2-2


 ――ほどなくして、電車がトンネルを抜ける。


 なぜか車内の電気が消えないまま、電車は走り続けていた。

 ニイナはまだ人々を見つめ続けていたが、心なしか先程より人々がぼやけて見えたため、首をひねった。

「ねぇ、ニイナ、見て」

 ふと、窓の外をまじまじと見つめているルカに声を掛けられ、ニイナは振り向いた。そして、なぜか青ざめている彼のことを怪訝に思いながら、ニイナも窓の外へ目をやる。

「うわぁ……!!」

 ――窓の外には星空が広がっていた。電車は、小さな星でできた線路の上に沿って走って――飛んでいたのだ。しばらく窓の外を眺めていると、遠くの方に、ドーム状の光に包まれた建物があった。それが駅だろうか。

「一体どうなってるんだろう、この電車!」

 ニイナは上ずった声でそう呟く。ひょっとすると、今乗っている人々も「人」ではないのかもしれない。まだ驚いているのだろうか、ルカは黙ったままだった。

「――……お客様、きっぷチケット拝見、ご協力お願いします」

 不意に誰かから声を掛けられ、ニイナは度肝を抜かれた。見ると、車掌と思われる男性が座席のすぐ側に立っていた。

 音もなく現れたせいなのか、ニイナは〝彼〟が怪しい人物に思えた。赤に近い茶色の乱れた髪を一つに結び、左目には真っ黒な眼帯が着けられている。唯一見えている右目は黒に近い青色――今走っている星空を思わせるような色だった。〝彼〟も「人」ではないのだろうか。……車掌の制服を着ていなかったら、もっと警戒していただろう。

 最初に、ルカがきっぷを取り出して、〝彼〟――車掌に差し出す。その途中、なぜかきっぷをじっと不思議そうに眺めていた。

「あれ……?」

 慌ててニイナもきっぷを出し、それを見た瞬間思わず呟いていた。不思議なことに、きっぷが購入した時とは違うもの――まるでタロットカードのような形に変化していたのだ。裏は何もなく真っ黒で、青色をした表には複数の星が描かれている。

「失礼しますね」

 ニイナが眺めていると、車掌はそう言いながら、彼女のきっぷを回収した。そして、ニイナとルカのきっぷを、右目を細めながらじっと見つめて唸る。

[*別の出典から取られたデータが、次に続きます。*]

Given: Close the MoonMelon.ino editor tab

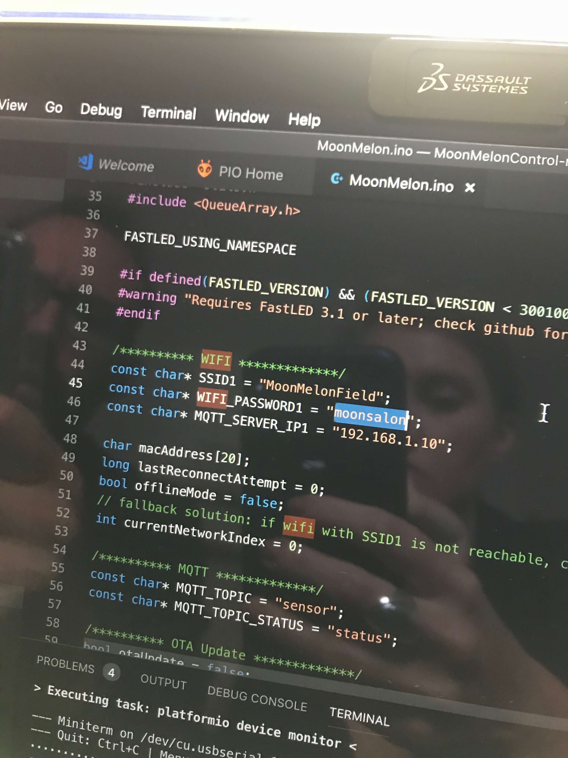Looking at the screenshot, I should click(x=470, y=187).
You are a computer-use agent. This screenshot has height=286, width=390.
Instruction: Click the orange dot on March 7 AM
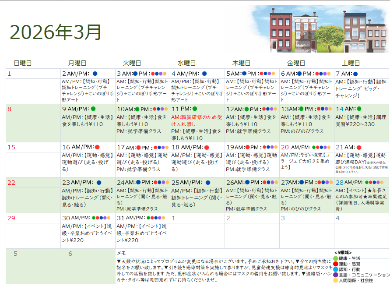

「ふむ、どうやらお客様たちは〝特別〟なようです。 ……一つお願いがあるのですが、どうかわたくしを手伝っていただけませんか? わたくしはヴァイ、ガイドと車掌をしております。 もしよろしければお名前を教えていただけますか?」

 そう話す車掌――ヴァイを少しの間、ニイナは見つめる。……怪しく見えるが、悪い人でもないらしい。ニイナはルカに目配せをして、彼がうなずいたことを確認すると、簡単に自己紹介をする。

「あたし、ニイナ。 で、こっちの彼がルカ。 ねえ、ヴァイさん。 この電車は何なの? 一体、どこまで行くの?」

 ヴァイの説明によれば、ニイナとルカはどういう訳か、この不思議な電車に乗り込んでしまったようだった。ちゃんと家に帰れるのか、これからどうすれば良いのか、気になることがいくつかあったが、とりあえずそれだけをヴァイに尋ねた。

 ヴァイはにっこり笑ってみせ、どこか遠くの方を見つめて黙り込んだ。……どうやら、今は答える気はないらしい。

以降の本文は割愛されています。